A --> WkStation_A: A wishes to login.
WkStation_A --> KDC: A needs TGT
KDC: invent fresh session key S_A
lookup K_A in local database
TGT := {A , S_A , expTime}K_KDC
KDC --> WkStation_A: { S_A , TGT }K_A
WkStation_A --> A: Password?
A --> WkStation_A: Password is: xxxxxx
WkStation_A: Derive K_A from Password xxxxxx
Extract S and TGT from "{ S_A , TGT }K_A" received earlier
Forget K_A at WkStation_A
Note, in the above protocol, the only period of significant vulnerability occurs while the workstation is storing K_A (after asking for the password). Note also that because WkStation_A has received and will store TGT, the KDC does not need to remember any state (and, in particular, S_A)---all relevant state is encoded in the TGT. (If the KDC had to remember state, then it would need storage and a garbage collection routine. Moreover, supporting multiple KDCs would introduce a consistency problem.)
Suppose that A would like to get credentials for a resource B. To do this, A types the request into the workstation, which sends a the request (with the TGT) to the KDC. The KDC will invent a fresh key and also provide A with a ticket (Tick_B) to B. This ticket will be used when A actually wants to access B. We first diagram the protocol for acquiring credentials.
A --> WkStation_A: A wishes to access service B.
WkStation_A --> KDC: A, B, TGT
KDC: invent fresh key K_AB
extract S_A from TGT found in message from WkStation_A
Tick_B := {A, B, K_AB, expTime}K_B
KDC --> WkStation_A: {B, K_AB, Tick_B}S_A
Now these credentials can be used by A to access resource B.

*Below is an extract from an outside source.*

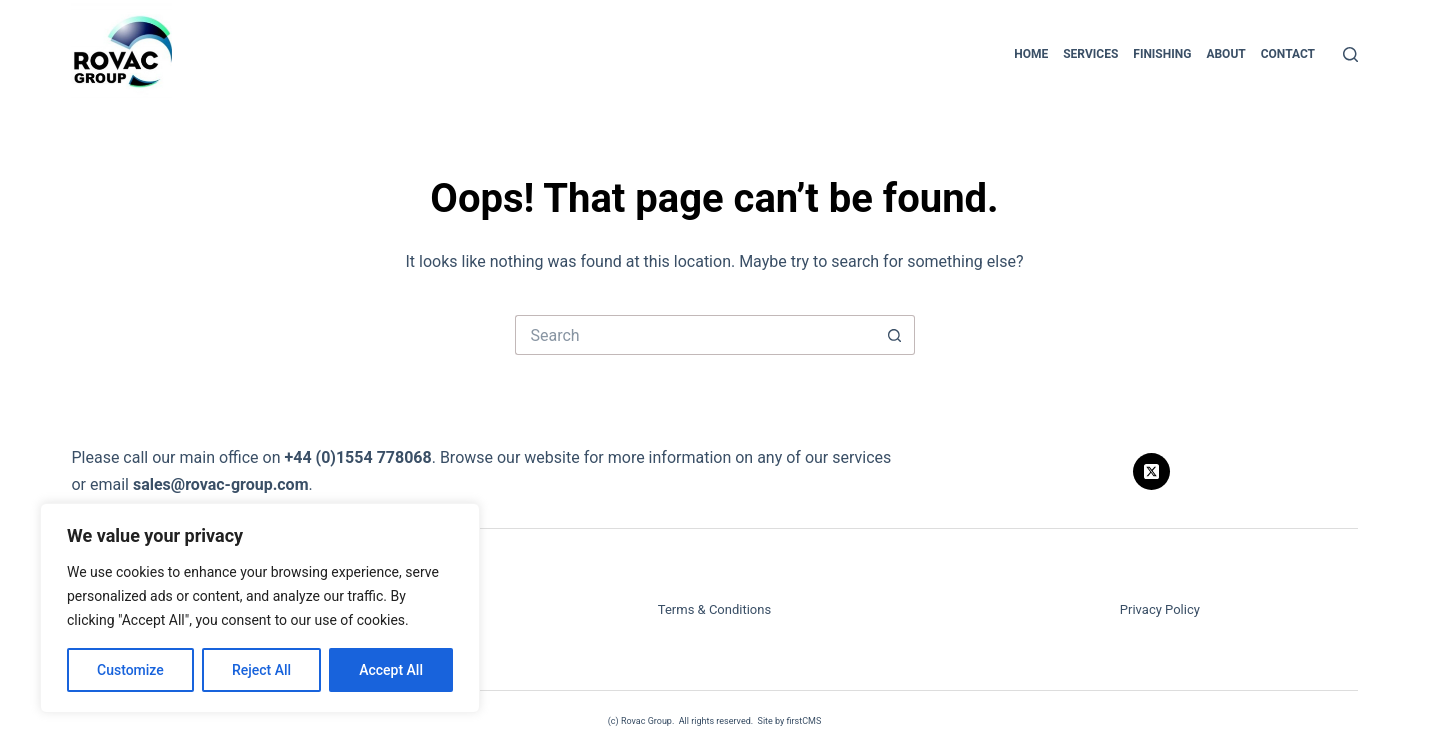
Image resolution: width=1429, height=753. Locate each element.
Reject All (261, 670)
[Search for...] (695, 335)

In particular, WkStation_A
will send Tick_B to service B, along with the current
time encoded under the shared key (call this the authenticator).
B extracts the shared key K_AB from Tick_B and checks the
authenticator (to prevent a replay of an earlier request).
B will then send back its own authenticator (derived from the one
that WkStation_A sent).
From this second authenticator, A can determine that
whoever sent the massage knows K_AB, thus was able to
decrypt Tick_B, thus knew K_B and thus had to have been B.
WkStation_A --> B: Tick_B, {timeNow}K_AB
B: extract A, B, K_AB, and expTime from Tick_B (since B knows K_B)
abort unless timeNow < expTime
B --> WkStation_A: {timeNow+1}K_AB
Note that this does not prevent a 'replay' of a current request. To do
this, B should keep all the requests for the last 5 minutes, and check
that all the requests from a given source are for different times.
There are several engineering issues that arise in Kerberos. It is not feasible to have only one KDC due to issues of scaling and fault-tolerance. Instead, there is one master KDC and n slave copies that contain read-only copies of the data. The master updates the slave KDCs periodically. The data can be transferred from the master to slave KDCs without additional encryption (recall that the master keys are already encrypted under kKDC.) However, to prevent a splicing attack, a cryptographic checksum should be also be encrypted and sent.
Another issue is how to manage the KDC in a very large network (e.g. an international network). It is impossible to find a single organization that all participants will trust. A solution is to partition the network (namespace) into realms and have a separate KDC for each realm. Principal names will be of the form: p@realm. A KDC for one realm can be registered as a principal in a KDC for another realm. In this way a KDC for another realm can be accessed like any other resource. In Kerberos V4 every KDC can be a principal in every other realm. However, authentication across realms is not allowed unless the path not longer than 2. In V5, the entire path is passed as a list, and a KDC can decide whether it trusts everyone on the list.